How Mourly falls into, and then escapes, the clutches of the robber barons who control the telephone system; how he decides, regretfully, to renounce the haven of the Bells' Cape Breton retreat and strike out on his own; how he finds love on a bus through West Virginia; how he and his motley crew join forces with the eccentric, pigeon-fancying physicist Nikola Tesla to outwit Hearst and his crony Thomas Edison, and exact a fitting vengeance from them all this, and more, forms an enthralling tale that is made even more alluring by McMahon's blending of narrative with scientific and philosophical insight and trivia, and by the frequent intrusions of "real" historical characters like the Bells, Edison, Hearst, Einstein, Sarah Bernhardt, and others.

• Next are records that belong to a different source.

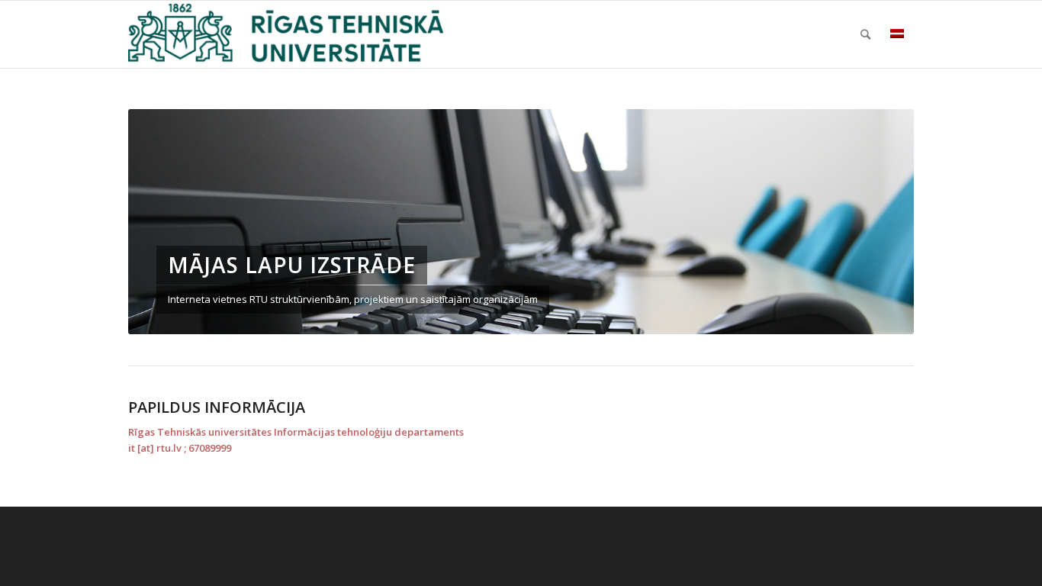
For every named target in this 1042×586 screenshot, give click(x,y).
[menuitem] (865, 34)
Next (879, 221)
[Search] (865, 34)
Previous (162, 221)
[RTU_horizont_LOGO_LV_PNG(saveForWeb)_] (285, 34)
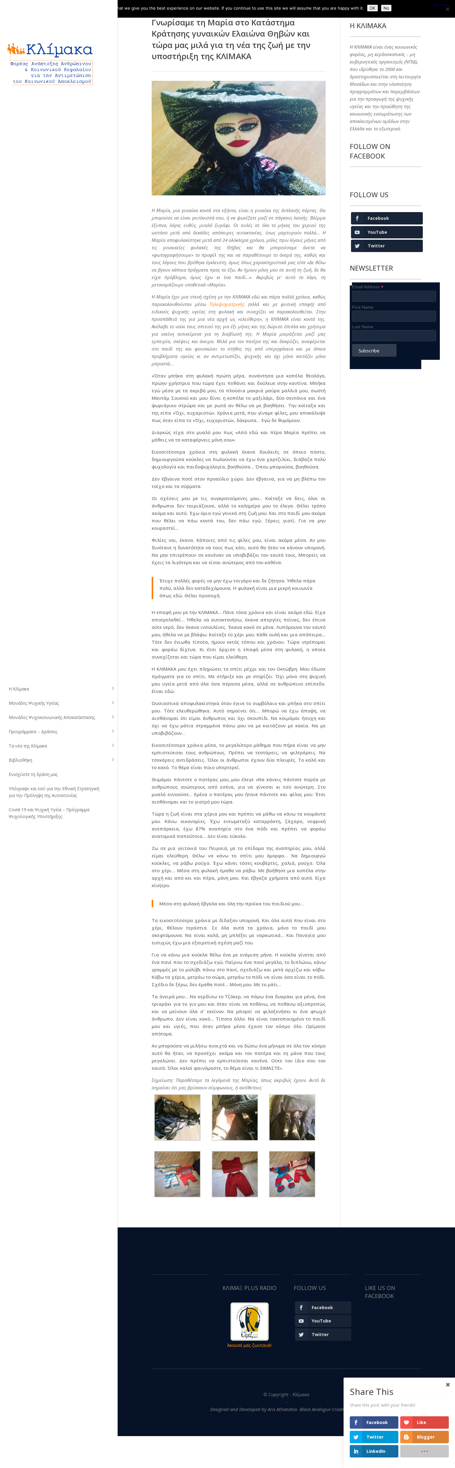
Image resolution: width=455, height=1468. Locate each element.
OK (372, 8)
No (386, 8)
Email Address (368, 287)
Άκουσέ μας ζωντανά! (249, 1345)
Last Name (362, 326)
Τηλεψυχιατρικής (227, 304)
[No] (447, 9)
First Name (363, 307)
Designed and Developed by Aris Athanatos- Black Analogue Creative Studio (286, 1409)
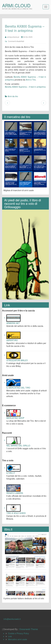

Funny, wistful, surprisingly erotic, and endlessly fascinating, Loving Little Egypt begins like a fairy tale, builds to a thumping climax, and ends with a marriage feast. It is a magnificent achievement, the work of a dazzlingly talented and humane writer who has reached his prime.
Review
"A dazzling and heart-warming display of scientific derring-do....It will steal your heart." Glamour
Review
"Imagine E. L. Doctorow's Ragtime rewritten by a mellower, comically more benevolent Thomas Pynchon and you might have a novel something like this one....An intriguing and enjoyable romp by the author of McKay's Bees." Library Journal
Review
"A hilarious, wonderful book!" Tracy Kidder
Synopsis
In the early 1920s, nearly blind physics prodigy Mourly Vold finds out how to tap into the nation's long distance telephone lines. With the help of Alexander Graham Bell, Vold tries to warn the phone companies that would-be saboteurs could do the same thing, but they ignore him. Unfortunately, his taps do catch the notice of William Randolph Hearst, who hires Thomas Edison to get to the bottom of them—and the chase is on!
About the Author
Thomas McMahon (1943 1999) was the Gordon McKay Professor of Applied Mechanics and professor of biology at Harvard University. He is the author of McKay's Bees and Principles of American Nuclear Chemistry, both published by the University of Chicago Press, as well as the posthumous novel, Ira Foxglove.